What is asked
A – In the artwork narration on Cas Holmes' Pani Kekkavva (Kettle) Bamboo, in which country did the artist study early in her art career?
B – Carry the artwork narration on Cas Holmes' Pani Kekkavva (Kettle) Bamboo forward from its final sentence.
** start of Text segment **
Pani Kekkavva (Kettle) Bamboo 2019, by Cas Holmes

Gypsy Maker 4 Artwork Narration

Pani Kekkavva (Kettle) Bamboo 2019, 132 cm x 52 cm x 0.5 cm by Cas Holmes

“The places and landscapes I ‘walk through’ are reflected in the imagery and materials I use. The nature of tea, (O-Cha in Japan and Chai in India) for example is a common motive of social gathering. ‘Putting the Kettle on’ a welcome sign of companionship and discussion and symbolic of my personal, creative and cultural growth. Memories of my Grandmother’s house and childhood stories told over a ‘cuppa’ first igniting my imagination and a thriftiness in what I use. Studies in Japan in my early art career laid the foundation for many of the processes and techniques I use in my work. As I matured I began, as Gran would say, to ‘grow into myself’ and found new confidence in drawing upon my Romany cultural background that was often obscured (sometimes through choice to ‘protect’ myself as I found my way through education). Research in India helped with a greater understanding of the roots of my heritage. All of my work uses reclaimed materials including cloth and paper and much of the media I use such as paint or dye is retrieved and salvaged from bins etc wherever I can find it. We have become careless in our care of this shared world.” Cas Holmes Artist

Cas Holmes’ artwork Pani Kekkavva (Kettle) Bamboo touches upon a number of important aspects of the Gypsy, Roma and Traveller experience. The ways in which these communities have historically inhabited the world can be characterised as truly green in terms of living lightly on the land, connectedness to place, a focus on recycling (scrap metal dealing for example) and a shared sense of community responsibility for the spaces that we occupy in the world around us.
** end of Text segment **
** start of Data **
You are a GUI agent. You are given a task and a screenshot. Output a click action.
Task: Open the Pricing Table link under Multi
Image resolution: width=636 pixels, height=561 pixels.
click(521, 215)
** end of Data **
Outputs for the tasks
A – Japan

B –
Living in tune with the land is implicitly understood and enacted by Romani groups. This is apparent historically in a number of Romani phenomena including cycles of movement precipitated by economic nomadism as in the seasonality of agricultural labour for example. Such a recurring experience of being can be said to contrast the linear notions of temporality that underpin Western histories and have encouraged Romani groups to develop a notion of existence-as-survival attuned to the contingencies of the natural world and the cycles of nature.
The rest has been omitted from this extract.